Oh noes, noalias enter the stage… that’s another very poorly understood bit of LLVM, as far as I know :-/ . Is there a coherent documentation somewhere of what it is supposed to “mean”, semantically, and how LLVM uses it? Existing academic research on the LLVM IR skips over noalias, just like it skips over C’s restrict - for good reasons…
I agree with your analysis of what LLVM does. However, I think adding noalias to malloc is only valid because the C standard allows the value of pointers to change on free. The trouble is that return values of malloc actually can alias - looking just as malloc itself, the annotation is plain wrong. However, due to what the C standard says about free, it is impossible to observe aliasing in C programs, and hence noalias becomes valid.
[quote=“comex, post:21, topic:3019”]Glancing at the LLVM code, and checking by looking at assembly output, it seems like that is currently the case, but said optimization sounds more like something that could hypothetically be added in the future, as one could imagine it being useful to remove redundant pointer equality checks in inlined functions or whatever. I certainly don’t see any language in the definition of noalias suggesting it would be out of bounds.

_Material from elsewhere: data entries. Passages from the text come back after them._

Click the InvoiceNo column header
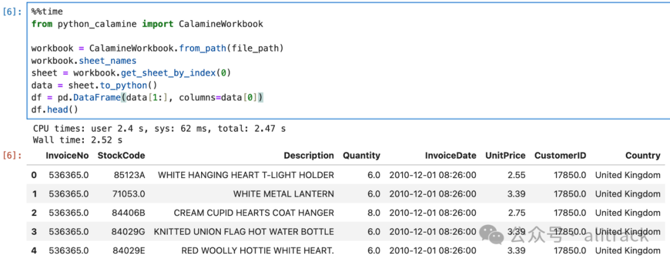This screenshot has height=262, width=670. pyautogui.click(x=67, y=156)
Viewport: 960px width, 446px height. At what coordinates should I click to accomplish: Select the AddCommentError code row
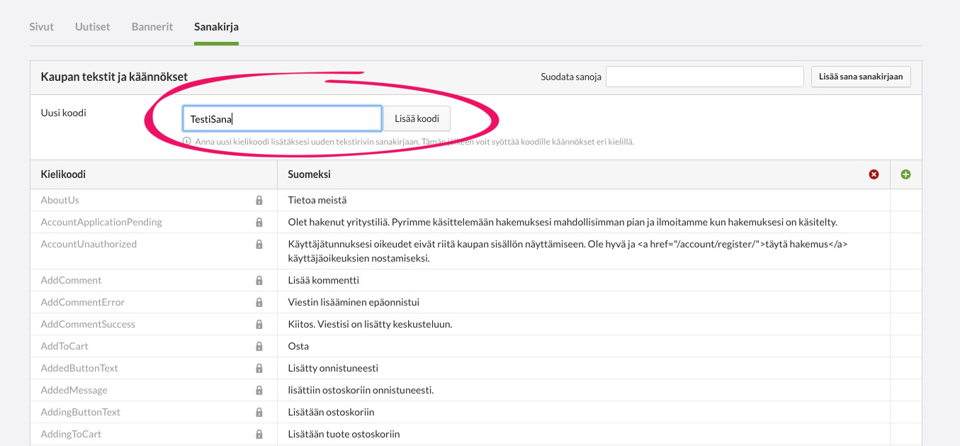coord(83,303)
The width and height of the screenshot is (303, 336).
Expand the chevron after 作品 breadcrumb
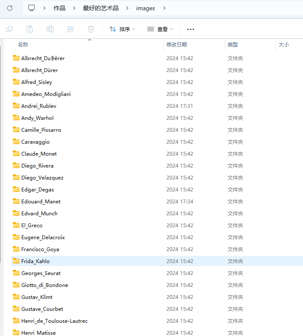tap(74, 8)
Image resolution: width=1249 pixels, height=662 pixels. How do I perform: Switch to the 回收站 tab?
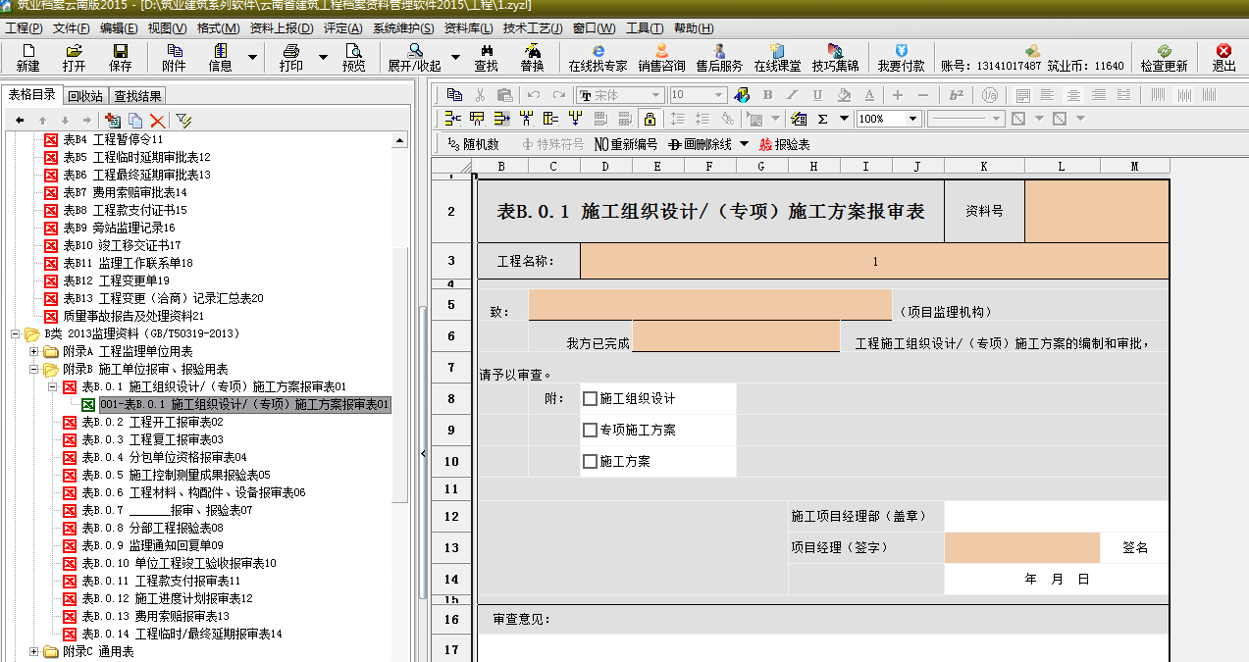click(85, 96)
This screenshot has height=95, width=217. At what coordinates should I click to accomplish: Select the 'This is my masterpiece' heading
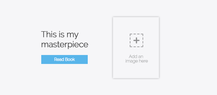click(x=64, y=39)
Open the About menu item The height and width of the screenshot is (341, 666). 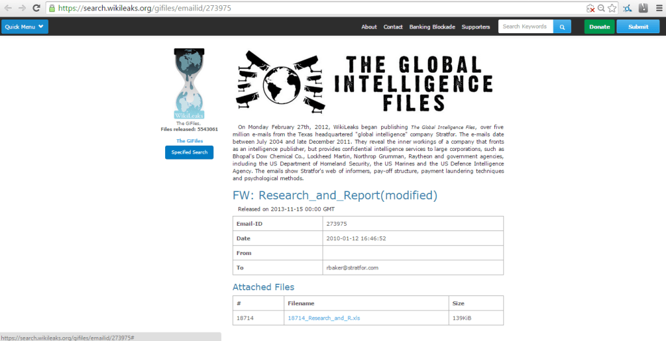369,27
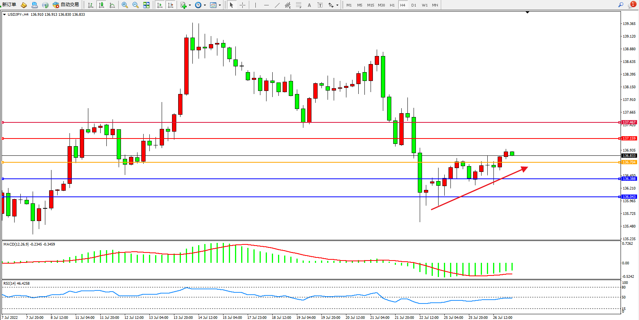Click the New Order (新订单) button
This screenshot has height=320, width=639.
8,5
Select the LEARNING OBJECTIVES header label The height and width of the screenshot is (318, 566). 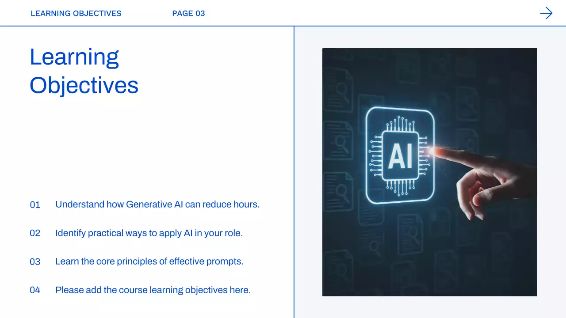[76, 13]
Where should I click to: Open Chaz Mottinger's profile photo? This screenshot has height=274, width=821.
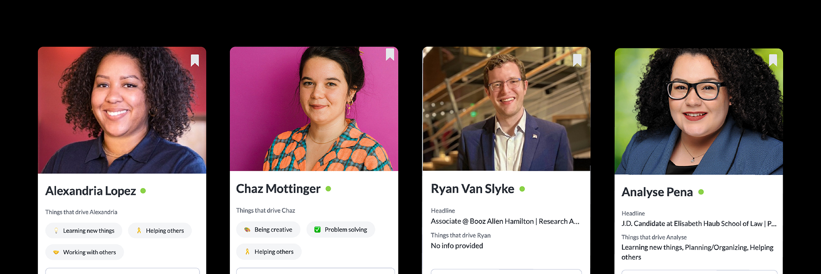[314, 109]
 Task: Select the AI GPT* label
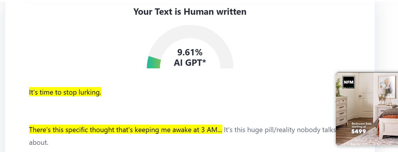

However, were LLVM to add such an optimization, I believe Rust would have no choice but to disable it: the optimizer is pretty powerful, so if there is any situation where safe code can trick it into assuming something that can turn out to be false, it is likely possible to get it to mistakenly eliminate bounds checks or whatnot with enough contortions. (As mentioned, you can certainly do that with undef, though that isn’t the issue here.)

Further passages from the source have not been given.